A wide variety of sensors have been incorporated into a spectrum of wireless sensor network (WSN) platforms, providing flexible sensing capability over a large number of low-power and inexpensive nodes. Traditional signal processing algorithms, however, often prove too complex for energy-and-cost-effective WSN nodes. This study explores how to design efficient sensing and classification algorithms that achieve reliable sensing performance on energy-and-cost effective hardware without special powerful nodes in a continuously changing physical environment. We present the detection and classification system in a cutting-edge surveillance sensor network, which classifies vehicles, persons, and persons carrying ferrous objects, and tracks these targets with a maximum error in velocity of 15%. Considering the demanding requirements and strict resource constraints, we design a hierarchical classification architecture that naturally distributes sensing and computation tasks at different levels of the system.

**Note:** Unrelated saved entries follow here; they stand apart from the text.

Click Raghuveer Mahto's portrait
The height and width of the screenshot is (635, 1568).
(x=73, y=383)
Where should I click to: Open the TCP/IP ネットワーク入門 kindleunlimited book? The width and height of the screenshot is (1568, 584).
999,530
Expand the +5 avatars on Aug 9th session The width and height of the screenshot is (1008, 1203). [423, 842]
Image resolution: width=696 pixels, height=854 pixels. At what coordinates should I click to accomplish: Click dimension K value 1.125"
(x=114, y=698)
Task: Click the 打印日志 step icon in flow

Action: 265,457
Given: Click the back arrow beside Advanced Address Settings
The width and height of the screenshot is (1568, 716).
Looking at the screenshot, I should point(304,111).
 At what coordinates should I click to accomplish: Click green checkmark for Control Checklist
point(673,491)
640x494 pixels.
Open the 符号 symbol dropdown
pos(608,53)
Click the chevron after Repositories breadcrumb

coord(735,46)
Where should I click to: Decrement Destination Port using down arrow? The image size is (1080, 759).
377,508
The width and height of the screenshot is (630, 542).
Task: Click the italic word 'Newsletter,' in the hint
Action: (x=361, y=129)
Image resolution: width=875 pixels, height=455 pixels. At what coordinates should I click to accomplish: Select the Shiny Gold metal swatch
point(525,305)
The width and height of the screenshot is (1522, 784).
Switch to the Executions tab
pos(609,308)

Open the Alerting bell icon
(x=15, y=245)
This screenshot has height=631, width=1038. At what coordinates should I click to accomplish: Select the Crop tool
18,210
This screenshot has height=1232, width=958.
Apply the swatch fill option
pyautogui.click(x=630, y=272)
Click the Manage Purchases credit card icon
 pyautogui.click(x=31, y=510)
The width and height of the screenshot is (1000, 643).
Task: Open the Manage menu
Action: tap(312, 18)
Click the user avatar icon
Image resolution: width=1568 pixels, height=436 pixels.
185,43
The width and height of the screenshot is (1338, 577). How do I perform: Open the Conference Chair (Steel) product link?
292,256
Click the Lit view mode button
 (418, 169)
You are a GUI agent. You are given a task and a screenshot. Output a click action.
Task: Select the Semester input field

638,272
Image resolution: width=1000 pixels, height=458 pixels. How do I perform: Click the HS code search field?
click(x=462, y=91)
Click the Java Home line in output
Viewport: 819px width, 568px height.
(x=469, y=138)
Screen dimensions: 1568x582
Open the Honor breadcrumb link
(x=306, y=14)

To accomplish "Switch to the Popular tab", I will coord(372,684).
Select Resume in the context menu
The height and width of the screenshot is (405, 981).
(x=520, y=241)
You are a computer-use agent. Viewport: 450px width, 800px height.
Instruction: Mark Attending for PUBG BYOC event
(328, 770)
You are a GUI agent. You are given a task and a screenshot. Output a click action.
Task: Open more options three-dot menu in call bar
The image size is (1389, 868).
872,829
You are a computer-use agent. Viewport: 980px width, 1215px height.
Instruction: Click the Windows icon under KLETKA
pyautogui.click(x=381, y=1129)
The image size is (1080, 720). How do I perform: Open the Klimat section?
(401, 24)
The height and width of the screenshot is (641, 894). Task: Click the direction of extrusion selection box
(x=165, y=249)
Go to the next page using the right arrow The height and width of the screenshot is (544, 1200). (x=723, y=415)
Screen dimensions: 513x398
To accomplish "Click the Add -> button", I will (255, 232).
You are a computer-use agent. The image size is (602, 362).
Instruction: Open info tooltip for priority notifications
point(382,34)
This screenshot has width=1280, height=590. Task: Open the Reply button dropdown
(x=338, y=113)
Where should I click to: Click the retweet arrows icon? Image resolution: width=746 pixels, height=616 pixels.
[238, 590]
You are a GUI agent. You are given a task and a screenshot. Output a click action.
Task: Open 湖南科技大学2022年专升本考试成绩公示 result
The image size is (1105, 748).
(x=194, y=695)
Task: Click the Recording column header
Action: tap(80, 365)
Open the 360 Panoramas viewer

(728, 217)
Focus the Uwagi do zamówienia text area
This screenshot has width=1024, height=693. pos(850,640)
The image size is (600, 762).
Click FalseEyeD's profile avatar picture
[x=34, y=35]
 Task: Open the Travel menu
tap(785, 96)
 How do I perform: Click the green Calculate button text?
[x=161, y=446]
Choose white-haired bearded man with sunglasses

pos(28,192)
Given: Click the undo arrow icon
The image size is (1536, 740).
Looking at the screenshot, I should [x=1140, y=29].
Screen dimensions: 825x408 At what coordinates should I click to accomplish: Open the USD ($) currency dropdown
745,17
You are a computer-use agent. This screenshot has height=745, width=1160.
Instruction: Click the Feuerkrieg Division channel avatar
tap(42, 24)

Such a distribution allows multiple sensors to collaborate on a sensor node, and the detection and classification results to be continuously refined at different levels of the WSN. This design enables reliable detection and classification without involving high-complexity computation, reduces network traffic, and emphasizes resilience and adaptation to the realistic environment. We evaluate the system with performance data collected from outdoor experiments and field assessments. Based on the experience acquired and lessons learned when developing this system, we abstract common issues and introduce several guidelines which can direct future development of detection and classification solutions based on WSNs.


REFERENCES

Note: OCR errors may be found in this Reference List extracted from the full text article. ACM has opted to expose the complete List rather than only correct and linked references.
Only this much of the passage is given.